No one would argue that a speedo swimsuit is appropriate clothing when completing at a swim meet. Yet, for both males and females, it leaves little to the imagination. But take the swimsuit out of that context, and it becomes somehow inappropriate. What the BYU women’s volleyball team wears during their games would get them kicked out of a YSA dance. The men too , for that matter. I have no real answer for that.
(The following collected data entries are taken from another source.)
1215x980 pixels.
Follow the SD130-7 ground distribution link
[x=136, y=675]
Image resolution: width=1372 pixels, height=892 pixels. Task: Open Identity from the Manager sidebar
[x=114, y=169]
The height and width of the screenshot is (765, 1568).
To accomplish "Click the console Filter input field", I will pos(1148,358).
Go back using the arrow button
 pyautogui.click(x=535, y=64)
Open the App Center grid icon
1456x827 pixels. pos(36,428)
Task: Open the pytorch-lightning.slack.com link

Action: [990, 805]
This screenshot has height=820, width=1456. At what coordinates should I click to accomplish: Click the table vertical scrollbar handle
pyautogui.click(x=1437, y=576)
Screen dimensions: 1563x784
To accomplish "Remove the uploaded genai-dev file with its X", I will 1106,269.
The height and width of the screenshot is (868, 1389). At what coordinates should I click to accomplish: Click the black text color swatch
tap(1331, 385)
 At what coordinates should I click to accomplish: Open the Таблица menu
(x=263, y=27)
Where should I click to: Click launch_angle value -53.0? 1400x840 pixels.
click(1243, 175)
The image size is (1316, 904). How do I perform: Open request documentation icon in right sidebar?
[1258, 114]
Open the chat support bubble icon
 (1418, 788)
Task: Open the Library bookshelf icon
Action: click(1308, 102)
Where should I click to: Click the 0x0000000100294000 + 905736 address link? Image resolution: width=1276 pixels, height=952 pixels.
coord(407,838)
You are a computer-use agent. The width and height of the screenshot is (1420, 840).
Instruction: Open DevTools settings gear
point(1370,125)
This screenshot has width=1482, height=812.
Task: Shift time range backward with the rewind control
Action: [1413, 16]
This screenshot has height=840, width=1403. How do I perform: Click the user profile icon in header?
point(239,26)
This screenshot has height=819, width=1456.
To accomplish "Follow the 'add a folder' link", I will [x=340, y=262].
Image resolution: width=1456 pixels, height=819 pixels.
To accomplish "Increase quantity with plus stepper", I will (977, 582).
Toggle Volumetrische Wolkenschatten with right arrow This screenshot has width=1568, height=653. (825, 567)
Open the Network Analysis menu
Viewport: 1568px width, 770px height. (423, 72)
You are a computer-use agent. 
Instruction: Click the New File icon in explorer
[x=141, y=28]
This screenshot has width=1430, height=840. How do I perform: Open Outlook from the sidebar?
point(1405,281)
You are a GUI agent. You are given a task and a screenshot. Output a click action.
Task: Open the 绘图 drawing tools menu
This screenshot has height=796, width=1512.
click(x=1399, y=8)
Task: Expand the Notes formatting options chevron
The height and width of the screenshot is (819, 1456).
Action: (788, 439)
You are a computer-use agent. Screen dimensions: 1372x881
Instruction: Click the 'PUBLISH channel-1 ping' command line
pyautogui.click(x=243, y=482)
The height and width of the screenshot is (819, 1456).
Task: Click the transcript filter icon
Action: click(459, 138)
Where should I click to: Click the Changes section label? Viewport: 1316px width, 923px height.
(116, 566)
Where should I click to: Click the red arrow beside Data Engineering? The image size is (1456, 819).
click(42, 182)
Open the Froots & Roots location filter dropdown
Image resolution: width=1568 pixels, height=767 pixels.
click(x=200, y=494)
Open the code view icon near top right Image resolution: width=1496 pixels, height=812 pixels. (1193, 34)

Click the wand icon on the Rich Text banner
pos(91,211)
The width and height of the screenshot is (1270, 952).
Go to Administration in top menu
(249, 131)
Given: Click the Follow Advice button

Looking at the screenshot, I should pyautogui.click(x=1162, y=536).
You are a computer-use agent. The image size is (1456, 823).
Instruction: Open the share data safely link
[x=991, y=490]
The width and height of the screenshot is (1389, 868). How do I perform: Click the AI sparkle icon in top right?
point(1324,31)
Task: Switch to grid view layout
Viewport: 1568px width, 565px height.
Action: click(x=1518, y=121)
So, what does dress say about us?
So, if you are what you eat, then certainly, to some extent, you are what you wear. Clothing does speak something about you, whether intentional or not. In today’s society, less is usually more when it comes to clothing, though styles change from time to time. I can’t understand that if one were to dress comfortably that one would wear their pants so low that it is hard to walk in them and their butt or underwear must show. Or that one could wear a top that has them falling out of it. Or that someone would wear something tight that was quite unflattering for them. To me, it is mainly about self-respect and what you are trying to say with your clothing. Sometimes, it is only that “hey, I am comfortable” or “the activity I am doing calls for this clothing.” In other cases, it is simply, “look at me,” or “check me out.”
But, I must re-state what I said above, no one gives anyone any thoughts through their clothing. Those are voluntary.
So, in closing, I restate my question, what is wrong with modesty especially when used in an appropriate manner to teach manners, self-respect, love of God and that our bodies are the temple they are intended to be?